It seems as if those who make a fairly standard product, and make finished goods and a lot of components to stock, are as rare as an on-time airline. I'm not saying this is a bad thing. Let's let the commodity producers stick to pork bellies and children's action figures (just not covered with lead paint).

What happened to those days when cabinet and case goods producers cookie-cut their offering of fiber-based clones? Where are the manufacturers who would turn out three shifts of essentially the same stuff, with the exciting (whoo hoo!) option of choosing white, gray or almond laminate overlays?

I'll tell you where they're at; they're either dead, retired or running a completely different kind of business — like a Quickie Mart franchise. I'll tell you where they're not at. They're not doing what they were doing 10 years ago. Or even six or eight. You'd have to look to the places where deep fried dog is a delicacy to find where that sort of product and manufacturing mind set is considered new and exciting.

Granted, the RTA sector still has some stars. Sauder and some of the other leaders are still filling a strong niche, particularly as their products become more stylish and durable. The fact that shipments in MDF set a record earlier this year points up the fact that panel producers are making strides somewhere. But I'll bet you a Jefferson nickel to a Washington dollar that those MDF customers — particularly those small, medium and almost-large producers — aren't stamping out products like Keebler elves.

Another exception is the office furniture sector where 2007 is expected to top 2006. But, again, here's a group of manufacturers who have embraced value-added principles while marching to the drum beat of creative customer-focused product development.

I conducted an informal poll at the 2007 AWFS® Fair in Las Vegas. When a manufacturer approached our booth inquiring about subscriptions or whatever, I asked him or her what they did and were they making primarily custom products. To a person the answer was yes, custom was king.

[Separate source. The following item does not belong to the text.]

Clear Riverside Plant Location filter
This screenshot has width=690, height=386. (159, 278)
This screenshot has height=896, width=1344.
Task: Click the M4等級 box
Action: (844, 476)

A friend told me recently that a major U.S. importer of German-made machinery is embarking on a mission to bring together American secondary producers and component manufacturers with potential European-base customers. They're not talking about a pen-pal club; they're talking about face-to-face discussions and negotiations. Forever and a day, most capable secondary woodworkers on the monkeys-with-tails (for the most part) side of the Atlantic have either ignored the European markets or have felt reluctant because of real or perceived obstacles.

Hopefully, this effort and others afoot will initiate a growing number of containers of fiber-based products migrating east to this other strong world market. Two things to consider: the dollar's current value compared to the Euro, and our stable and endemic resource of raw materials, particularly our hardwoods and upper grade softwoods. Europeans like those wood grains, just as we like those imported exotic woods and veneers.

So, where have many of the other U.S.-based mass producers gone? They're funneling their manufacturing expertise into the value-added, custom product sectors. And, you know the real encouraging thing — they're not looking back; they're looking east. Way east.